Shortening stature: Addressing the decline in children's health

This election year marks a crucial juncture when we evaluate our national priorities: few would argue against the health of our children being high up the list. However, to date, children’s dietary health has not been taken sufficiently seriously. Policy in this area has been lacklustre and wholly insufficient to address the severity of the problem.

Our new report demonstrates how in recent years, we’ve seen a disconcerting deterioration in children’s health and wellbeing with obesity levels surging by 30% since 2006 and the incidence of type 2 diabetes among adolescents increasing by 22% since 2017. These conditions driven by calorie dense diets are deeply worrying but equally concerning and substantially less talked about, are the results of poor-quality diets - which are increasingly impacting on our children, and often paradoxically seen in combination with obesity.

Here, we delve into one of the metrics in the new report: children's growth. 

Data from the Non-Communicable Diseases Risk Factor Collaboration paints a stark picture: in the UK, the average height of children aged 5 was progressively increasing year on year up to 2013, but then it reversed with the average height of five year-olds now declining.

While short height is not inherently problematic, linear growth is representative of broader development of a child, and therefore, these troubling findings are indicative of wider health and well-being repercussions. The data paint a worrying picture regarding the current health status of our children and the downwards trajectory that they are facing. However, our politicians have the power to turn this around.  

It is well known that our genes and ethnicity influence our height, but the impact of modifiable environmental factors are often overlooked in the UK. At younger ages and at a population level, changes over time are more likely to be indicative of these environmental factors like nutrition, stress, infection and poverty, rather than genetics. Essential nutrients like zinc (needed for protein synthesis, cell division and growth hormone production) and calcium, phosphorus and magnesium (needed for bone development) are integral to children reaching their full growth potential. Making sure that children are getting sufficient intake of nutritious food is paramount to them growing up healthy. 

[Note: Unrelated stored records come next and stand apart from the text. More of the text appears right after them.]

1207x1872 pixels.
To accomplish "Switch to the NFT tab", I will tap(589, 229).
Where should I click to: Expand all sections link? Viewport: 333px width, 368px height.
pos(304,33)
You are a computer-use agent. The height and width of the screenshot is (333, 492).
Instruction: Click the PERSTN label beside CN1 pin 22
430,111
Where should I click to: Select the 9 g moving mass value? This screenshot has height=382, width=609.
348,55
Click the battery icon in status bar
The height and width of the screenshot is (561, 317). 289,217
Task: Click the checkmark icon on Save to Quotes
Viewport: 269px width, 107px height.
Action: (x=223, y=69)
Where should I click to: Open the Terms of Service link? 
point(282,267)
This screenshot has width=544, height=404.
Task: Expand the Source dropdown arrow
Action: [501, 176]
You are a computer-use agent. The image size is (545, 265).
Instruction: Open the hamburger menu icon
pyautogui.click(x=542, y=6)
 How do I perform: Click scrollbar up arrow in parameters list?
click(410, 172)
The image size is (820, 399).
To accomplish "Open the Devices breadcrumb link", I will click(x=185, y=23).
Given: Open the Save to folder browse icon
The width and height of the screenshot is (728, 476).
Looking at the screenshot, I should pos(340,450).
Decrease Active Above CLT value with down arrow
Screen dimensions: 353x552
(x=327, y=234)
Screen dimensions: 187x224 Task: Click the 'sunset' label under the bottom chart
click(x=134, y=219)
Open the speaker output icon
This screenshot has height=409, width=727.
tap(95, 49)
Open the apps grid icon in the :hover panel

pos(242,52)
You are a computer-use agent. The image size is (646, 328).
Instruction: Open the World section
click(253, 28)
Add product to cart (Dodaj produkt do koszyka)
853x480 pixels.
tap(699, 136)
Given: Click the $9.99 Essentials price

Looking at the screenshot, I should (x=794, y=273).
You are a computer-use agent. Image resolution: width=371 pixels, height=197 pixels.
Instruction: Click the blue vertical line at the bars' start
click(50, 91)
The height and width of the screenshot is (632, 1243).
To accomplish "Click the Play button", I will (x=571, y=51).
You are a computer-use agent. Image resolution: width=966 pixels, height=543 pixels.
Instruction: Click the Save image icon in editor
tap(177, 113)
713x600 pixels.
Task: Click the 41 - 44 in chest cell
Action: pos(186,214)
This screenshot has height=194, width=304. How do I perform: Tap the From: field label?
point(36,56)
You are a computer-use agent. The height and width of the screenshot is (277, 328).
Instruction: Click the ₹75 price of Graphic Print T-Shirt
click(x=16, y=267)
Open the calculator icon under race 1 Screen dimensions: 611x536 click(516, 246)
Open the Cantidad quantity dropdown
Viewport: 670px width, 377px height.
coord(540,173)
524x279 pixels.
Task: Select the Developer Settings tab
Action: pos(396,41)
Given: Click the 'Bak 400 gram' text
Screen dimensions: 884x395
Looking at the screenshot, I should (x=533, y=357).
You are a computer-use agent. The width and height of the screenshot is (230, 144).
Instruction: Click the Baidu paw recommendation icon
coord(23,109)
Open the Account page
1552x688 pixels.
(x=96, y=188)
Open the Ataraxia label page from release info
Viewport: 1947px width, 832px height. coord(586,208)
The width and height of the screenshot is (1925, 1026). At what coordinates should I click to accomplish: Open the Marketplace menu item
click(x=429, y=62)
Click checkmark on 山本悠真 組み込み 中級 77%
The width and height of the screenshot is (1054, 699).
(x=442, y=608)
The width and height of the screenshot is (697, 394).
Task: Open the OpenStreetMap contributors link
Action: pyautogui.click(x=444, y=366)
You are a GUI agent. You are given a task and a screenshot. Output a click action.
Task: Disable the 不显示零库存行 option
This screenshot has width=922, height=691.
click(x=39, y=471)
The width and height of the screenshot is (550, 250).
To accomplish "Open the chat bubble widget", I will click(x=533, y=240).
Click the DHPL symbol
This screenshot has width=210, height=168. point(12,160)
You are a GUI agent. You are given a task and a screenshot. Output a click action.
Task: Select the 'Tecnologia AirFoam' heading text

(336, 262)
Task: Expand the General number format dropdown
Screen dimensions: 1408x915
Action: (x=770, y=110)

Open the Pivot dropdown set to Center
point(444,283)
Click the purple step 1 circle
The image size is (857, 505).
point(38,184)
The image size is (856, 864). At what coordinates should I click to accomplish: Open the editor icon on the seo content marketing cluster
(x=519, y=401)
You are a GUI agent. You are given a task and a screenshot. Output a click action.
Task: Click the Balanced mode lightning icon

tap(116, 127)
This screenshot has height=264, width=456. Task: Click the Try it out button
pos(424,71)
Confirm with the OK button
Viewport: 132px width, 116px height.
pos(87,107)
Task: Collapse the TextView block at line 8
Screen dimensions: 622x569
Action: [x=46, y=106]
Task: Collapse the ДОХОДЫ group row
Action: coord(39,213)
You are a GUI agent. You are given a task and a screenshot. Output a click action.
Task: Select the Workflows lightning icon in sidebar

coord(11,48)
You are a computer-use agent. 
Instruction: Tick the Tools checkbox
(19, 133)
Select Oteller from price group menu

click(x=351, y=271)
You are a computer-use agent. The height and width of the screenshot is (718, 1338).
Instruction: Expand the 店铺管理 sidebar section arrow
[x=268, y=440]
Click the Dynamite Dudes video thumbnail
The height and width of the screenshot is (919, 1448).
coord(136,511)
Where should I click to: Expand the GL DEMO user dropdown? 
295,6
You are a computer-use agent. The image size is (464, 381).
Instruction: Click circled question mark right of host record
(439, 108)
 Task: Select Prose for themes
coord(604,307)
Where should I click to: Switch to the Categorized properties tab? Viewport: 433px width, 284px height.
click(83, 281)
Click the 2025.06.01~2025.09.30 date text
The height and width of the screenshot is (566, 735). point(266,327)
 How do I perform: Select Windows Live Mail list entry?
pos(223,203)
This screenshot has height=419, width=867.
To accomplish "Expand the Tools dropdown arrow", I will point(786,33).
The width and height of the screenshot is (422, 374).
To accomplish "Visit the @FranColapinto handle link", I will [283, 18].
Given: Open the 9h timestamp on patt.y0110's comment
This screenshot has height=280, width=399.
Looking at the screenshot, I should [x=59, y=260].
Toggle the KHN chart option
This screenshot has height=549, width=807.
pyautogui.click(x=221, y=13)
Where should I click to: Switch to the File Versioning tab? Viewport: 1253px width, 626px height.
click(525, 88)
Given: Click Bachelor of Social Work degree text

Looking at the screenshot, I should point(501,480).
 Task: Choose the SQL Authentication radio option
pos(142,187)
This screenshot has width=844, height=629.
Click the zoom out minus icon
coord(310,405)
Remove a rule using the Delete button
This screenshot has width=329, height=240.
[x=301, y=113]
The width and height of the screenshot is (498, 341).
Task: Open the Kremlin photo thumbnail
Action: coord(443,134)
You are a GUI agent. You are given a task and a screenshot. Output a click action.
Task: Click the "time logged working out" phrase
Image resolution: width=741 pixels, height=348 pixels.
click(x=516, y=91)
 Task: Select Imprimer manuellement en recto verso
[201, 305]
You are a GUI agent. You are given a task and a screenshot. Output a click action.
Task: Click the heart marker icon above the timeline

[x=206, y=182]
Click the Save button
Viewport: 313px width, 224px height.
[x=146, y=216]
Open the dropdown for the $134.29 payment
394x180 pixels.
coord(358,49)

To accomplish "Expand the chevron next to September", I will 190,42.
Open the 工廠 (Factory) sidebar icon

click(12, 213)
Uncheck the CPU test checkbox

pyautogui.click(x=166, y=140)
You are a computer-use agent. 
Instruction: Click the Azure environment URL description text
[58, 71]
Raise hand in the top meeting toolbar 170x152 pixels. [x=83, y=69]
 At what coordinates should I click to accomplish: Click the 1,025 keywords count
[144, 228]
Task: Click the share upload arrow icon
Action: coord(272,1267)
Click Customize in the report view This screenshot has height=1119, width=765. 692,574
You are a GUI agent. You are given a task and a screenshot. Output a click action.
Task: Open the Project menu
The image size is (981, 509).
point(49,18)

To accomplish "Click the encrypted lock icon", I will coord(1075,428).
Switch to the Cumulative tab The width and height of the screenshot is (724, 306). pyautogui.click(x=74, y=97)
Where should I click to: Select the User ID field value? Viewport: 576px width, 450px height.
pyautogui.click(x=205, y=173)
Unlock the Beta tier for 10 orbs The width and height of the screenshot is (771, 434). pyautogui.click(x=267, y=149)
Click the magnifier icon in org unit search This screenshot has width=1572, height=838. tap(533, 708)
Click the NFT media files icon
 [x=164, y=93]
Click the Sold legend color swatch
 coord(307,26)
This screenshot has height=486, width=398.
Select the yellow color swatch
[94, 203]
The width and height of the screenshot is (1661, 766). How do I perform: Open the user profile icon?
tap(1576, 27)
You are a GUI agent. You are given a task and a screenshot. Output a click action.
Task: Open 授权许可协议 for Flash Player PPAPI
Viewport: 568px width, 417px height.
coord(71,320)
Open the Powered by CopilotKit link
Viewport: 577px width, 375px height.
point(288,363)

These data raise fundamental questions regarding the nutritional quality of food that children are able to access, in addition to wider socio-economic forces that shape the conditions for the optimal growth of young children during their first few years. The findings suggest that poor diets are substantially impacting UK children, particularly the most deprived - coinciding with the introduction of austerity measures pointing to a possible explanation. The cost of living crisis over the past three years, is highly likely to have exacerbated the situation.  
  
For all children to grow up healthy and reach their full potential, it is essential they have access to a diet that provides all the essential nutrients. Failure to intervene to protect children from poor diets will likely mean this trend continues, with severe long-term health consequences for our children. But this worrying trend is entirely reversible and should be an important target for a new government to prioritise. We need strong, preventive policies that can improve access and affordability to nutritious food and shape healthy food environments:  

  • Expand eligibility, improve uptake and increase the value of Healthy Start. 
  • Increase the volume of fruit and vegetables served at snack times and mealtimes in schools and expand the School Fruit and Vegetable Scheme so that all primary school children can benefit.  
  • Update School Food Standards to decrease sugar and increase veg and introduce monitoring on compliance. 
  • Expand eligibility for Free School Meals and auto-enroll all eligible children with the goal of providing Universal Free School Meals. 
  • Require that the cost of healthy and sustainable diets be taken into account when setting benefits levels and the minimum wage. 
  • Hold a national food summit to develop a clear plan for ending food insecurity in Britain.